▸ **The task**
Below are the records; copy out every line that holds the word "computer".

▸ **Information provided**
+++

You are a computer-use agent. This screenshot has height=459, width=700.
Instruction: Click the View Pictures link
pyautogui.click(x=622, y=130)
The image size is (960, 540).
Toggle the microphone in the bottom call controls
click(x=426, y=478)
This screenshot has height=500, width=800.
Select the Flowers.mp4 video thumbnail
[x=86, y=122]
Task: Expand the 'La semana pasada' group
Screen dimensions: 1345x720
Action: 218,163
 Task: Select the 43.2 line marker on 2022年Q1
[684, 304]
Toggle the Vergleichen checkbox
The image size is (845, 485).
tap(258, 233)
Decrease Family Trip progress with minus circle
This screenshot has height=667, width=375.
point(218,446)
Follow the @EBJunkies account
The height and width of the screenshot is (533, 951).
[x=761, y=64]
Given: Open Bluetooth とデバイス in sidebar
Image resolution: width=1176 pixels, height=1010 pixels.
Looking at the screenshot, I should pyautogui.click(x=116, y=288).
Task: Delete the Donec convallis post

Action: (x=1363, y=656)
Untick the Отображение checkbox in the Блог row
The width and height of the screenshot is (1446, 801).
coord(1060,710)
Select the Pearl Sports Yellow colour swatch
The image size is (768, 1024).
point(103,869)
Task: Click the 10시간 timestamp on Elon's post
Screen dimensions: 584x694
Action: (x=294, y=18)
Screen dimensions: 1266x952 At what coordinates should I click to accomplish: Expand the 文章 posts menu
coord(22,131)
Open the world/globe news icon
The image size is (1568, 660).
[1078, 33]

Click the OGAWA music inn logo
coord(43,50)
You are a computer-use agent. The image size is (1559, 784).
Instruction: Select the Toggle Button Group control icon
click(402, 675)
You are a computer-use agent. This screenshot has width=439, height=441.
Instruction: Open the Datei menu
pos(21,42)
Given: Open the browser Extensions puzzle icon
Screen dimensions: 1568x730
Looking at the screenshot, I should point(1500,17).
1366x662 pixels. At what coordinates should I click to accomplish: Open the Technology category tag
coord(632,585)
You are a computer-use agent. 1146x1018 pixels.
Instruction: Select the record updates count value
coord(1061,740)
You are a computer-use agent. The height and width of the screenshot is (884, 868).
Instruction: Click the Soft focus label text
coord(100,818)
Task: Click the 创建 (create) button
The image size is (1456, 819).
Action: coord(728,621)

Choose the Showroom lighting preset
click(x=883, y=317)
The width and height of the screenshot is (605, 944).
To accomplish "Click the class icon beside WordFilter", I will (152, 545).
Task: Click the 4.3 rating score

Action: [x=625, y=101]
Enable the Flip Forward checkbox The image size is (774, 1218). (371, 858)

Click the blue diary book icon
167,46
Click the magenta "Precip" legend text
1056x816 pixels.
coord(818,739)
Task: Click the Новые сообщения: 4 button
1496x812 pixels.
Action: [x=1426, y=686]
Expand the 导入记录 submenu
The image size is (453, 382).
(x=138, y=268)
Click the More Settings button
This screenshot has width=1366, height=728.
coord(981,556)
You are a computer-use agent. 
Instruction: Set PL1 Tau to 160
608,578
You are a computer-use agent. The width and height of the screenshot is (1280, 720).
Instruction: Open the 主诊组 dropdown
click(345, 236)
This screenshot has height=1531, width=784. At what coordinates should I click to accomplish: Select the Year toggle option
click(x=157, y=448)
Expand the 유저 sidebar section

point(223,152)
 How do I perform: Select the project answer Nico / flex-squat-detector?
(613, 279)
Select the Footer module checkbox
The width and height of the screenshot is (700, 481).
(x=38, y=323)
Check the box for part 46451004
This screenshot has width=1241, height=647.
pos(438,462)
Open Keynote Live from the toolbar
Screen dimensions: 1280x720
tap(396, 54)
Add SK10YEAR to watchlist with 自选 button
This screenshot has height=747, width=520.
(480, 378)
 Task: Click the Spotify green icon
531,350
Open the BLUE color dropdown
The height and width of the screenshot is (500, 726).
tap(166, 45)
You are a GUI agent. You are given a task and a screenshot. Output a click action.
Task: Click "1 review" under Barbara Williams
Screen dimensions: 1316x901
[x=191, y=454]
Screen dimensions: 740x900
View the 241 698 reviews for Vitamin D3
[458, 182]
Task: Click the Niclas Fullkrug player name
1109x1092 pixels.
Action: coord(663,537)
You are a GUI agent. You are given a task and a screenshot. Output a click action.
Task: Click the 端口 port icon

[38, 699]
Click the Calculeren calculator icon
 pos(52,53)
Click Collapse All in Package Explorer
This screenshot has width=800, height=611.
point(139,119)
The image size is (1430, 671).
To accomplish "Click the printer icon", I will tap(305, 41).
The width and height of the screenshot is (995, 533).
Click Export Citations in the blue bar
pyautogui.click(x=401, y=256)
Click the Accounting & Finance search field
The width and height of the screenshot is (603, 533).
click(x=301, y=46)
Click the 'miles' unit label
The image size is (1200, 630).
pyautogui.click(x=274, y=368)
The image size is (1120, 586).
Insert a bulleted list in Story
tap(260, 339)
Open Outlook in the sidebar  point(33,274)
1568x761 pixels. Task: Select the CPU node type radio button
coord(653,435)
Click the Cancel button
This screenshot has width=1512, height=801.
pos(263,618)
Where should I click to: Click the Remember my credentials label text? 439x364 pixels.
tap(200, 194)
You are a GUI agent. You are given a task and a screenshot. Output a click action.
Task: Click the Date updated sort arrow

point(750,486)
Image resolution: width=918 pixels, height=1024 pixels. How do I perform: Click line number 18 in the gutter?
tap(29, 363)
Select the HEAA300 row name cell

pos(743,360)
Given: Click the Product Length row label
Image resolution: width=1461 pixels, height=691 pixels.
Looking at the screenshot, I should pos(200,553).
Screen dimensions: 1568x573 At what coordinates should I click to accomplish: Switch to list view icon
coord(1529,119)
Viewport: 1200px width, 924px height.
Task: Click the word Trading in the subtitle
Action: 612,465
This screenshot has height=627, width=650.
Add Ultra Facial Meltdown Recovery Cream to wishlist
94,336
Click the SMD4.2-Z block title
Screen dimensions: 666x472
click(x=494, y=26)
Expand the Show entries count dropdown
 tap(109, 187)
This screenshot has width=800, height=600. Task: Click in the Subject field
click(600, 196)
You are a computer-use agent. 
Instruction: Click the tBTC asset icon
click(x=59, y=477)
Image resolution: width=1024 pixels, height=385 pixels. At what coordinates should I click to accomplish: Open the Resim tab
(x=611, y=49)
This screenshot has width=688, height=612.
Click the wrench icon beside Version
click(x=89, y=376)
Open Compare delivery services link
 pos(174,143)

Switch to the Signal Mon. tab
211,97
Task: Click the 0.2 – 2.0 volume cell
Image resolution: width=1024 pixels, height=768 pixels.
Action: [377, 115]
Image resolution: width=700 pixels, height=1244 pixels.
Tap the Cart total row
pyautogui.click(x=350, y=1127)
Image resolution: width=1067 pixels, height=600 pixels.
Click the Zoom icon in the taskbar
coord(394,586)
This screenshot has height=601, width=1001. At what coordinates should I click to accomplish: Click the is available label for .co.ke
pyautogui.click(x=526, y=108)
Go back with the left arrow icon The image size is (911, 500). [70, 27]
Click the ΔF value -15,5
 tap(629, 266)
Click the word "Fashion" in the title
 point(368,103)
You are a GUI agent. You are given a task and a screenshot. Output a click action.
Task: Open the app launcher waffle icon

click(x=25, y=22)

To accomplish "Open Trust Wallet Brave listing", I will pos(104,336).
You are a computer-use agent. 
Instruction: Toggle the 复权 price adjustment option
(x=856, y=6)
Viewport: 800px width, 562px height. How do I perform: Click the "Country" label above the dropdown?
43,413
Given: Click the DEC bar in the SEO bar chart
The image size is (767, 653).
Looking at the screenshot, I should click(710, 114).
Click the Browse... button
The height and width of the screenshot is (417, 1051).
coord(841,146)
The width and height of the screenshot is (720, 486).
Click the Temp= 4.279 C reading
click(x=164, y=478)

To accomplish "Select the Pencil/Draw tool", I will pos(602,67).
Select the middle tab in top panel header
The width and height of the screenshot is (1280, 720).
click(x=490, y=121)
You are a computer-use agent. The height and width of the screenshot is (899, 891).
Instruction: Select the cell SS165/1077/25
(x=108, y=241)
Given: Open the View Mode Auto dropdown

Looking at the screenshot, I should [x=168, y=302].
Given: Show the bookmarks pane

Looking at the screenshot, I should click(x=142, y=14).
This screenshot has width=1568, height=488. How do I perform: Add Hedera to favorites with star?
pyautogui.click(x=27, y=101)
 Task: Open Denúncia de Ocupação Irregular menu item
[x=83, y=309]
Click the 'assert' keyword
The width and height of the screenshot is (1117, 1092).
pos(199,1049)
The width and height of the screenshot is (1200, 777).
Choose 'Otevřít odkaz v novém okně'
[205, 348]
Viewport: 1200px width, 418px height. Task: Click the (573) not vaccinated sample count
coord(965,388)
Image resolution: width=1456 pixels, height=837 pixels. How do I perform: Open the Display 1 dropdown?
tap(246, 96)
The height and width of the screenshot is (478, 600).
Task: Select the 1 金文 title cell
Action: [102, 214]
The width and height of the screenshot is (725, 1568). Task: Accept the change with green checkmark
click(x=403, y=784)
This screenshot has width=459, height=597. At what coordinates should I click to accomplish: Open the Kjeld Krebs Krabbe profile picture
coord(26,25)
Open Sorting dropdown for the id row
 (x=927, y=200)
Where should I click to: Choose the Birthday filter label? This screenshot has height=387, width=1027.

+++

▸ **Answer section**
You are a computer-use agent. This screenshot has height=459, width=700.
You are a computer-use agent. The image size is (1559, 784).
You are a computer-use agent. This screenshot has width=439, height=441.
You are a computer-use agent. 1146x1018 pixels.
You are a computer-use agent. The height and width of the screenshot is (884, 868).
You are a computer-use agent. 
You are a computer-use agent. The width and height of the screenshot is (1280, 720).
You are a computer-use agent. 
You are a computer-use agent. 
You are a computer-use agent. The height and width of the screenshot is (899, 891).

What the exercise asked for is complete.